DATASET CONTENT START

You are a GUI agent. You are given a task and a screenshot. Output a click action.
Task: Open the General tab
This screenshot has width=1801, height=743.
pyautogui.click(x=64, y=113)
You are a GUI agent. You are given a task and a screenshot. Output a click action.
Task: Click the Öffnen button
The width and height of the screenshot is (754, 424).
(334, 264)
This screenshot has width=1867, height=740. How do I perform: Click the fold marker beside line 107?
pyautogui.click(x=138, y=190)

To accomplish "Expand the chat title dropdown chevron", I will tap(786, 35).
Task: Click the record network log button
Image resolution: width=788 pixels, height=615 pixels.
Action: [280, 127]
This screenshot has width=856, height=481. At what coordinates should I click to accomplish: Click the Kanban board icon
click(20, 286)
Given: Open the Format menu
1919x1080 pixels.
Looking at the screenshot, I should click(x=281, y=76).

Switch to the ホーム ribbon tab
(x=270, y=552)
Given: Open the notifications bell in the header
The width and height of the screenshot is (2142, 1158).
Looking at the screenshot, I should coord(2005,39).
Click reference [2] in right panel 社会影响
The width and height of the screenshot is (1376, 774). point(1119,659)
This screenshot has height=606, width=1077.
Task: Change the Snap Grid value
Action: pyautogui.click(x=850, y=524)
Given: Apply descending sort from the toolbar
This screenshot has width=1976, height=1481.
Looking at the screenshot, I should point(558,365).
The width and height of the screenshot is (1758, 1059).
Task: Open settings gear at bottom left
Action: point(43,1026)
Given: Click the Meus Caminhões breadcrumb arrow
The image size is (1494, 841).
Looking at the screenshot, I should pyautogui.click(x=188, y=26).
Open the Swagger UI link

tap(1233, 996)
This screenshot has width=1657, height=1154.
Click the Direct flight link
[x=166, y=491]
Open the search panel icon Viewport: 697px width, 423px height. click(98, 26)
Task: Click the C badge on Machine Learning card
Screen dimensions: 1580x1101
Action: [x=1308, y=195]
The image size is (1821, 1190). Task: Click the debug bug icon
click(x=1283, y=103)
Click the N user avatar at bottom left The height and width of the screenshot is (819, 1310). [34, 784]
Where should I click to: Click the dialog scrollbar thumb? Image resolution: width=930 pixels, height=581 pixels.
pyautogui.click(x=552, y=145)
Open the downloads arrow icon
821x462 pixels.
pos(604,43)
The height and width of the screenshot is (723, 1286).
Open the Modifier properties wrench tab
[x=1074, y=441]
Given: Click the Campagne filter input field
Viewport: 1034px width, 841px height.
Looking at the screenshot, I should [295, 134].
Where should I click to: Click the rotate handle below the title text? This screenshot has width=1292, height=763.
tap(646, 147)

DATASET CONTENT END

§ **TASK TO COMPLETE**
Above is a listing; print exactly its lines from the one with "This screenshot has width=856, height=481." through the one with "Given: Apply descending sort from the toolbar", and no other lines.

§ **FINISHED TASK**
This screenshot has width=856, height=481. At what coordinates should I click to accomplish: Click the Kanban board icon
click(20, 286)
Given: Open the Format menu
1919x1080 pixels.
Looking at the screenshot, I should click(x=281, y=76).

Switch to the ホーム ribbon tab
(x=270, y=552)
Given: Open the notifications bell in the header
The width and height of the screenshot is (2142, 1158).
Looking at the screenshot, I should coord(2005,39).
Click reference [2] in right panel 社会影响
The width and height of the screenshot is (1376, 774). point(1119,659)
This screenshot has height=606, width=1077.
Task: Change the Snap Grid value
Action: pyautogui.click(x=850, y=524)
Given: Apply descending sort from the toolbar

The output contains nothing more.